Following on from 2015’s Down Time, we’ve been assured that this is the closest Totally Mild will come to making a party album, and a pretty sad party album at that. Although slightly less upbeat, bassist Lehmann Smith, drummer Dylan Young (previously Ashley Bundang) and guitarist Zachary Schneider provide beautifully layered instrumentals that capture your attention from start to finish (with a healthy hint of groove).

The opening track ‘Sky’ perfectly sets the tone for the entire album; a great introduction to the captivating intensity that exists throughout, “We recorded the first track on the day that Prince died and I think we were all kind of melancholy and inspired by that. James Cecil, our producer, is a huge Prince fan. I’m still learning about Prince but I think that you can hear that in the production of the song - the bass line is pretty funky and there’s heaps of synth and stuff… who knows if that would’ve gone that way had that not been the day that it was.” It’s raw, honest and particularly refreshing.

Mitchell wrote the album when she was falling in love with her now wife, a romantic influence that you can hear shine through on nearly every track. “A lot of the songs are kind of straight up love songs, but I guess I’m also always a bit melancholy and I romanticise my own melancholy feelings (laughs). Whilst some of the songs are love songs, a lot of the songs are also kind of me having despair over the idea that I’ve fallen in love for the last time with the person that I’m going to marry.

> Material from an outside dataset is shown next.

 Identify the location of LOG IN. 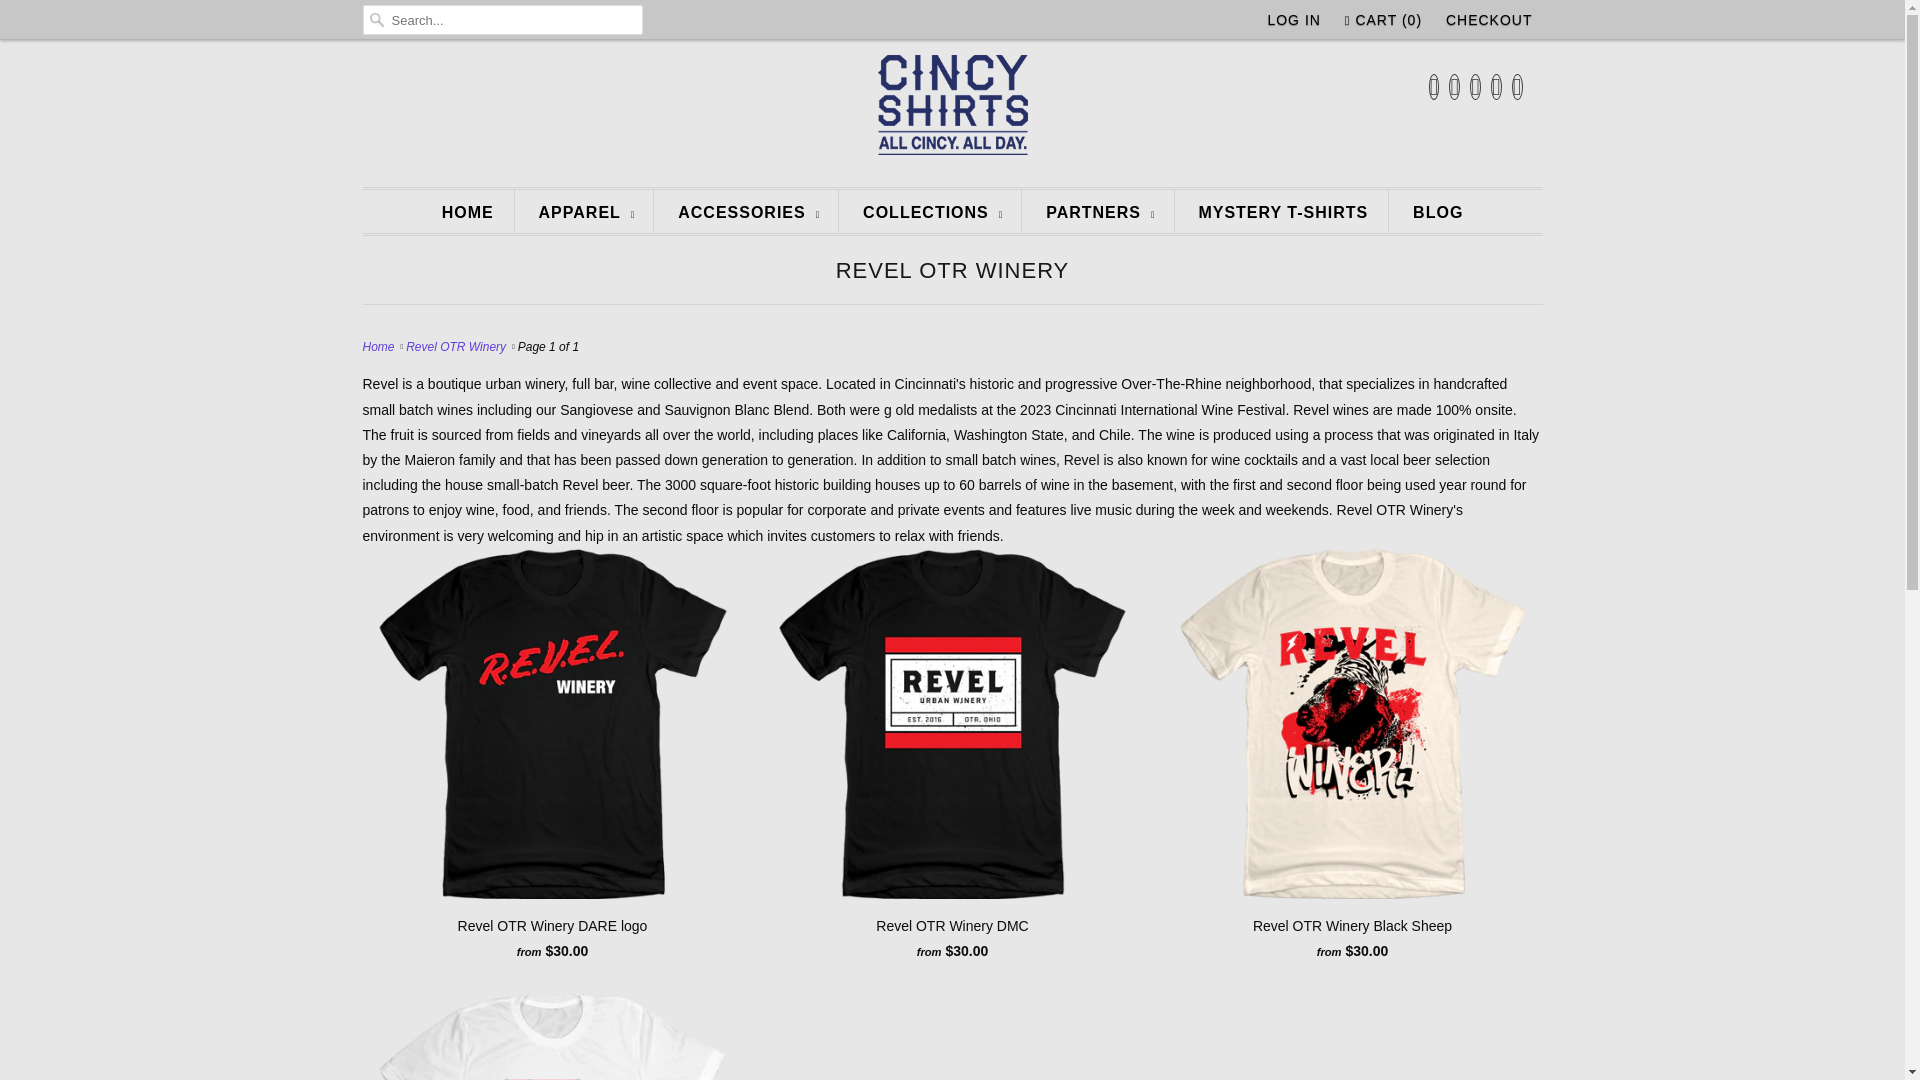
(1294, 20).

That’s definitely the place that I was in when I was writing it, I don't really feel like that anymore.” We get an insight into this analytical state of mind on the final track 'Down Together' - ‘And I know your body like my own / I know you’re always mine to own / Forever and ever’. There’s many reservations about conforming to structure, but the constant push and pull resolves itself, and in the end she appears to be content.

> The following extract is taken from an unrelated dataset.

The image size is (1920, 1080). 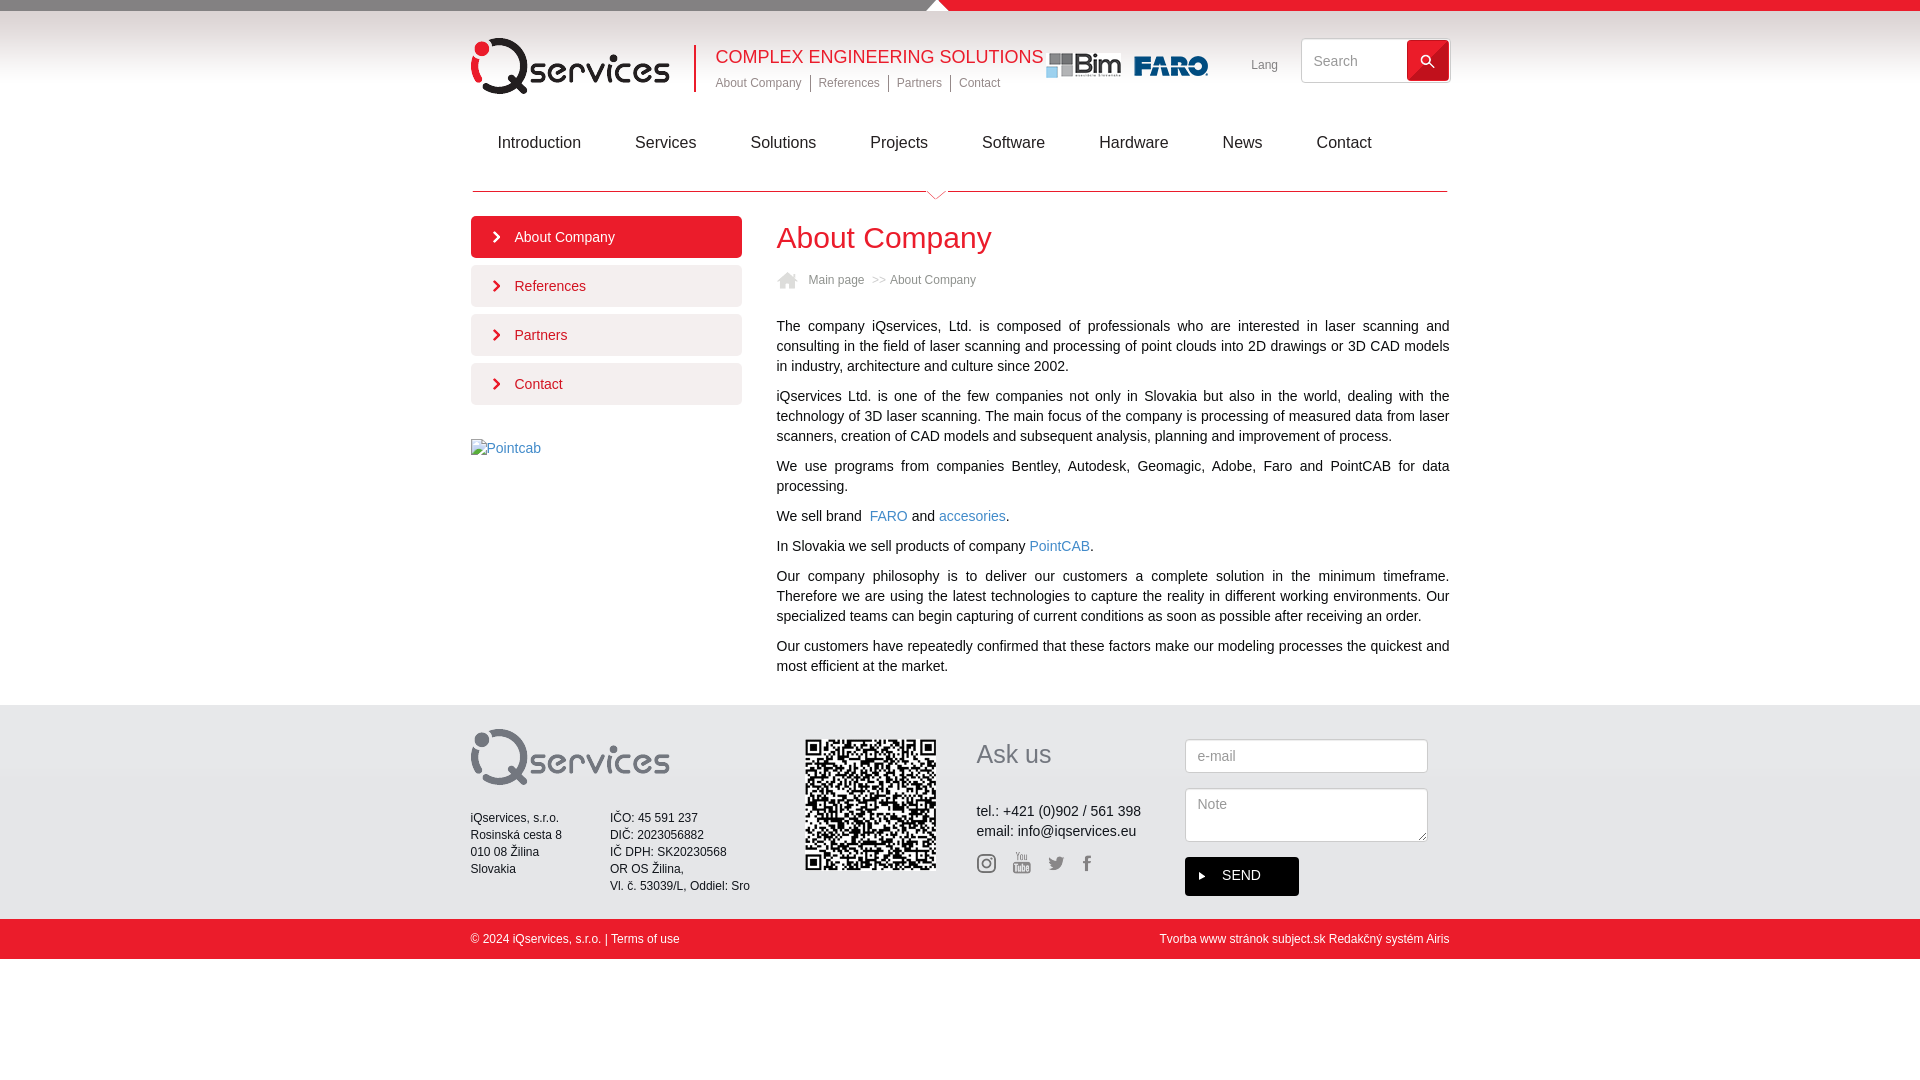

With the current political climate, Totally Mild’s music is more important than ever in 2018. They offer a refreshing narrative compared to the one we most commonly consume in popular culture. Mitchell’s storytelling represents a powerful shift, shining a light on the beauty of a queer woman speaking to her own relationships via song. It’s this openness that many of us believe in so strongly, that unfortunately isn't the norm everywhere, “There’s definitely so much amazing music being made by queer people, gender diverse people, people of colour... there are just so many exciting voices coming out of Melbourne. It’s a little bit like a bubble sometimes because so much is changing and things feel really safe and inclusive a lot of the time, then you step out of it and you’re naive to think that that’s how it is everywhere." 

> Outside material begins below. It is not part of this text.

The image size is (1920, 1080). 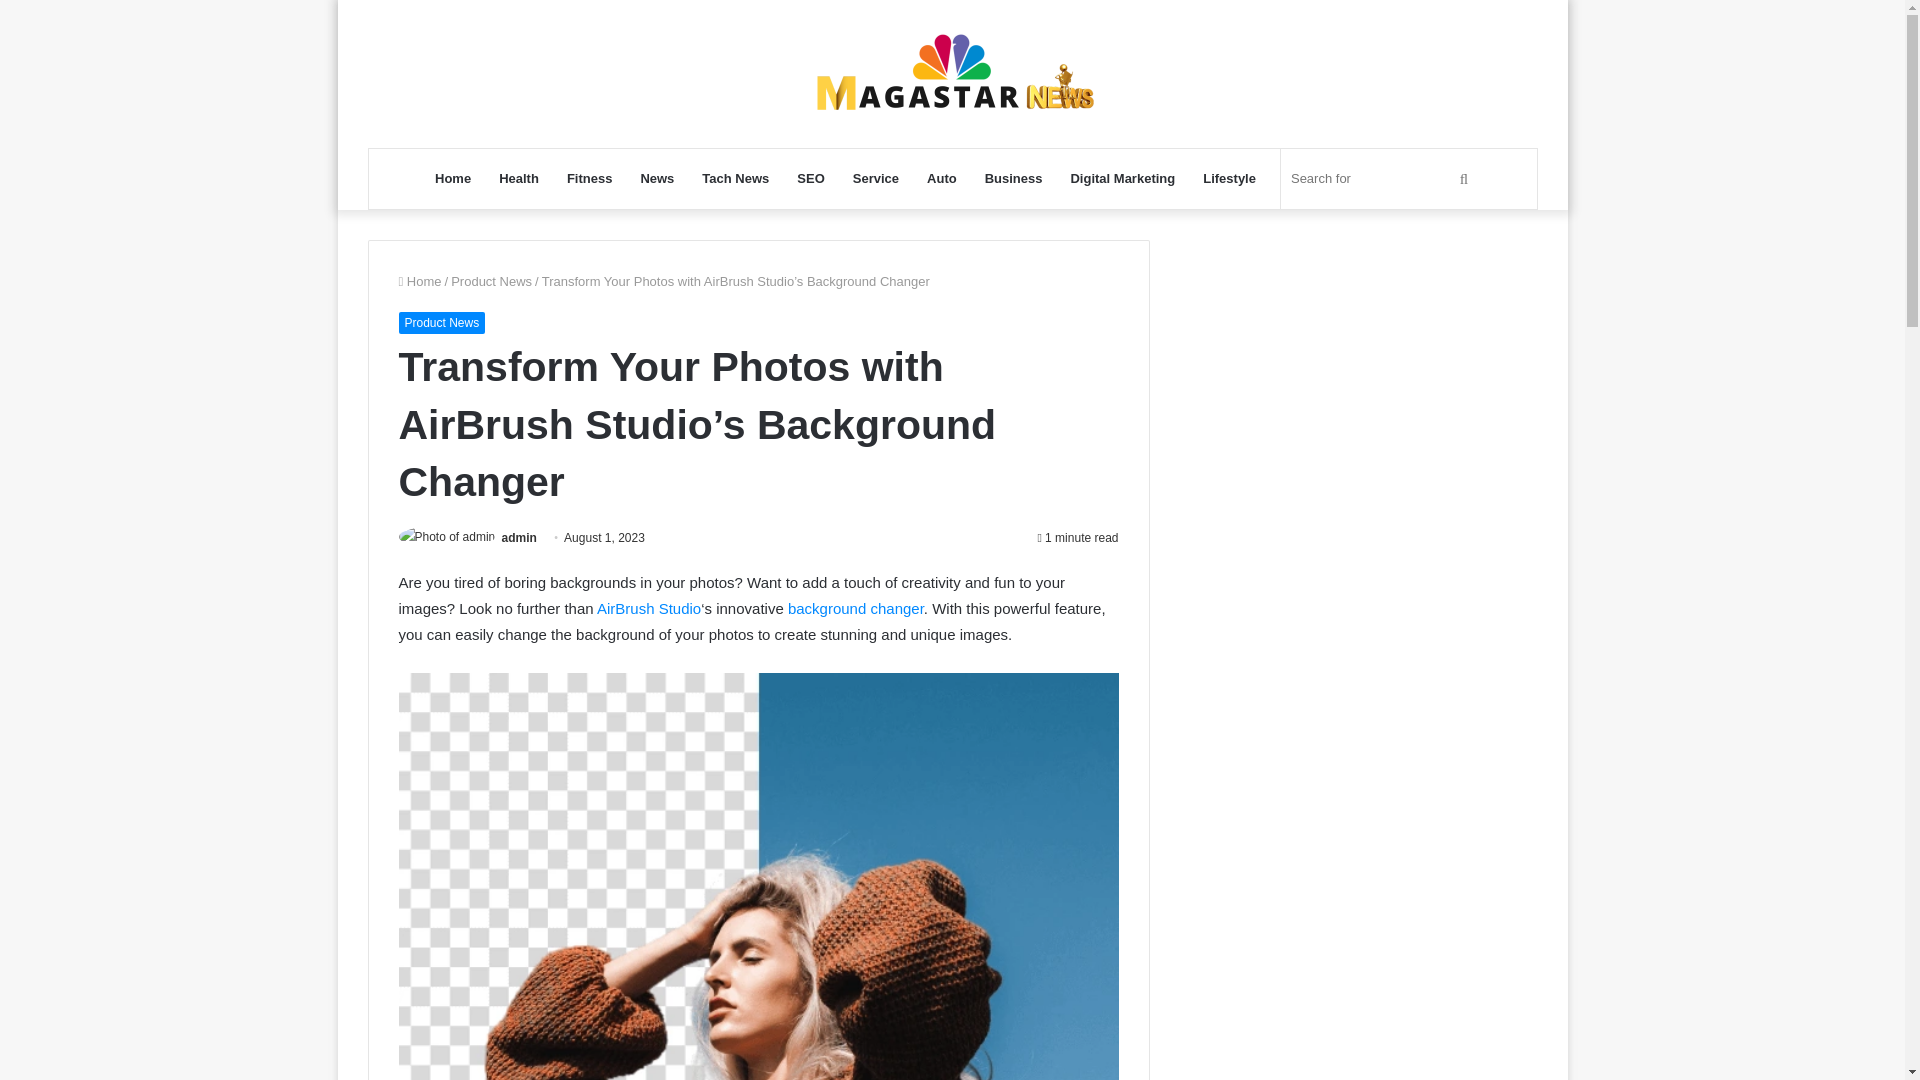 What do you see at coordinates (855, 608) in the screenshot?
I see `background changer` at bounding box center [855, 608].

I shared my viewpoint on the constant talk about ‘female fronted bands’ and ‘female DJs’ - that if we were truly equal then it should simply be ‘bands’ or a ‘DJs’. Yet Mitchell’s response to this is the highlight of our conversation, “I guess for me, we’re still at a point where there’s a kind of power in identifying yourself as a woman in music. But it’s two-tiered for me, I totally agree with you, I find it frustrating to always be pinned as a female led band, because the band is more than just led by a woman. But I also think that we’re still at this point where actively celebrating diverse voices is really important. I think acknowledging different kinds of identities is still useful, especially when it’s coming from within the communities. I guess that’s my point - I like it when it comes from someone that I feel is my peer, and I don’t really like it when it’s placed on you by someone external.”

And a very valid point indeed.

While Totally Mild certainly indulge in the darker side of life and the continual struggle to combat our own fears and anxieties, they also present to us a few more positive conclusions: romance is alive and well, Prince will live on forever, and that we’re finally at a point in time where music is starting to diversify - “It’s not really just bros and bands anymore… which is cool.”

Key Tracks: Lucky Stars, From One Another, Sky and Today Tonight.